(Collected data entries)
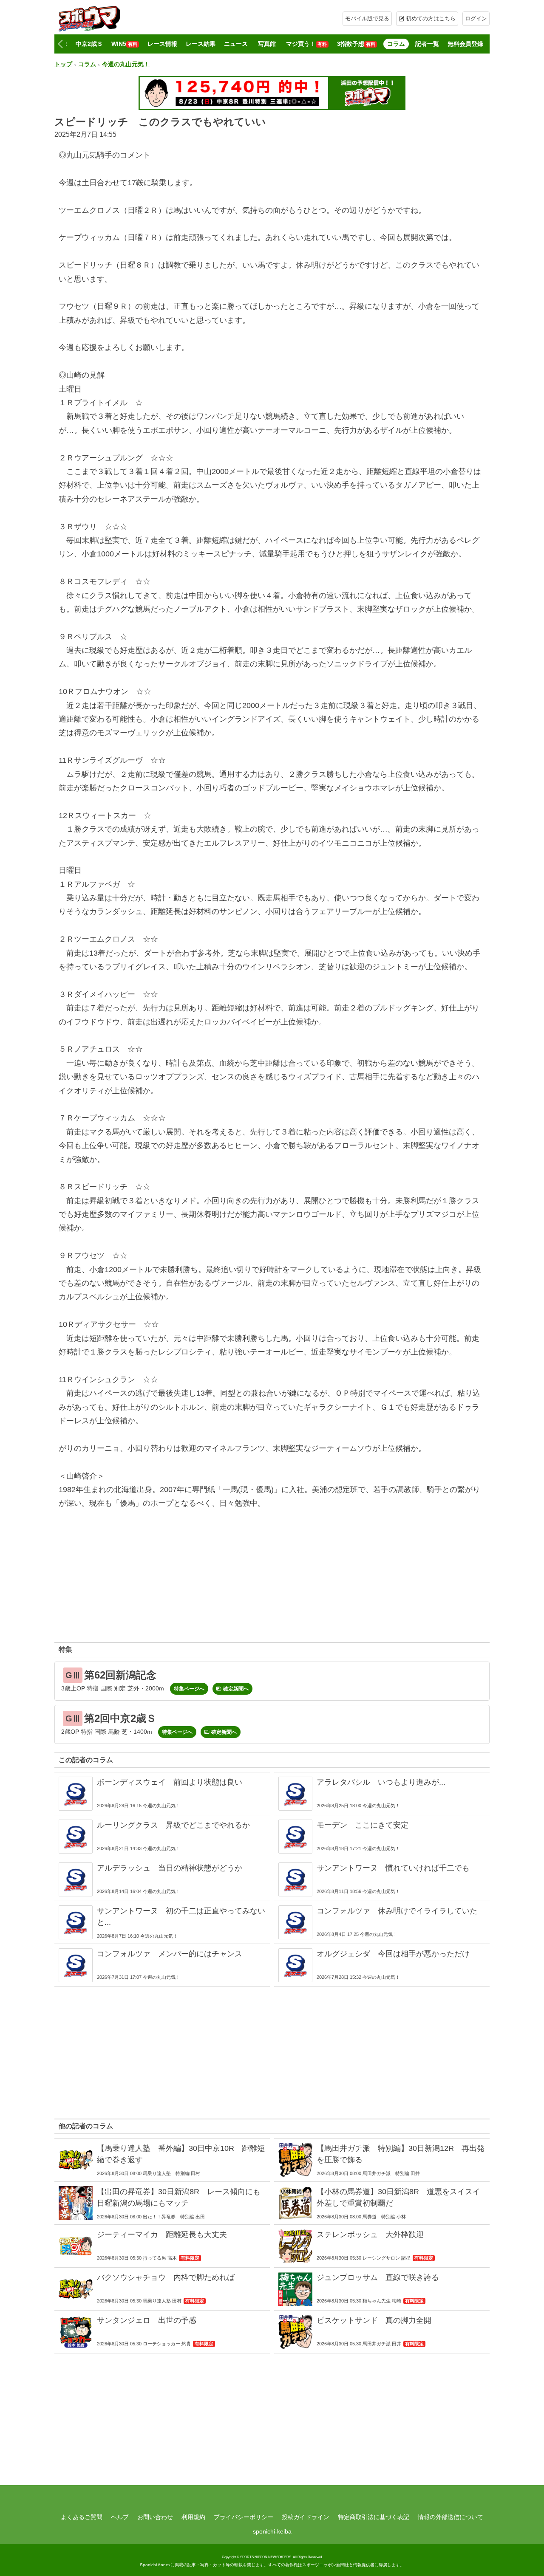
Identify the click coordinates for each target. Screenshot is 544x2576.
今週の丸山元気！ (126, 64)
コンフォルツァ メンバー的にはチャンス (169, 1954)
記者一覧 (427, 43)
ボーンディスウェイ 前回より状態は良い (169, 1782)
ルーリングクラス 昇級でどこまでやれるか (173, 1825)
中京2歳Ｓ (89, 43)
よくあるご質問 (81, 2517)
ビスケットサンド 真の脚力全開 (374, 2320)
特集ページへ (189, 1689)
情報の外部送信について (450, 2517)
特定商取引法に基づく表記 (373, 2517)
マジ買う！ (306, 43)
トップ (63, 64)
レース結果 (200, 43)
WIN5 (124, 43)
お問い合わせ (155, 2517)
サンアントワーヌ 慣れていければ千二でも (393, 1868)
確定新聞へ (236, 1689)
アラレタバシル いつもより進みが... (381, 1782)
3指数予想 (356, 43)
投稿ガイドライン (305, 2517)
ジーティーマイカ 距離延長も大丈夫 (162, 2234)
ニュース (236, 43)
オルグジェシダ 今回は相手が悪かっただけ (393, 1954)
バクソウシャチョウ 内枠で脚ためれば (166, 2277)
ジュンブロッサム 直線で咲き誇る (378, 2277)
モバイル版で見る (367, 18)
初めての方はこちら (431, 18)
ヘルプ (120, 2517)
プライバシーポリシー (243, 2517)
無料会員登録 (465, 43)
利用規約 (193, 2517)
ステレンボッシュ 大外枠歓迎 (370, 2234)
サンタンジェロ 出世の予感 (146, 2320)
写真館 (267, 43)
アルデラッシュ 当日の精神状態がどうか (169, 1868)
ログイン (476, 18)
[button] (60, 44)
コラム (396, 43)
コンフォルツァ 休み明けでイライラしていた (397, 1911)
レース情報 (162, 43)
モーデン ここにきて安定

Assigned task: Please set down the records exactly, and keep every image out of the copy.

Output below:
Identify the click coordinates for each target. Screenshot is 544x2576.
今週の丸山元気！ (126, 64)
コンフォルツァ メンバー的にはチャンス (169, 1954)
記者一覧 (427, 43)
ボーンディスウェイ 前回より状態は良い (169, 1782)
ルーリングクラス 昇級でどこまでやれるか (173, 1825)
中京2歳Ｓ (89, 43)
よくあるご質問 (81, 2517)
ビスケットサンド 真の脚力全開 (374, 2320)
特集ページへ (189, 1689)
情報の外部送信について (450, 2517)
特定商取引法に基づく表記 (373, 2517)
マジ買う！ (306, 43)
トップ (63, 64)
レース結果 (200, 43)
WIN5 (124, 43)
お問い合わせ (155, 2517)
サンアントワーヌ 慣れていければ千二でも (393, 1868)
確定新聞へ (236, 1689)
アラレタバシル いつもより進みが... (381, 1782)
3指数予想 (356, 43)
投稿ガイドライン (305, 2517)
ジーティーマイカ 距離延長も大丈夫 (162, 2234)
ニュース (236, 43)
オルグジェシダ 今回は相手が悪かっただけ (393, 1954)
バクソウシャチョウ 内枠で脚ためれば (166, 2277)
ジュンブロッサム 直線で咲き誇る (378, 2277)
モバイル版で見る (367, 18)
初めての方はこちら (431, 18)
ヘルプ (120, 2517)
プライバシーポリシー (243, 2517)
無料会員登録 (465, 43)
利用規約 (193, 2517)
ステレンボッシュ 大外枠歓迎 (370, 2234)
サンタンジェロ 出世の予感 (146, 2320)
写真館 (267, 43)
アルデラッシュ 当日の精神状態がどうか (169, 1868)
ログイン (476, 18)
[button] (60, 44)
コラム (396, 43)
コンフォルツァ 休み明けでイライラしていた (397, 1911)
レース情報 (162, 43)
モーデン ここにきて安定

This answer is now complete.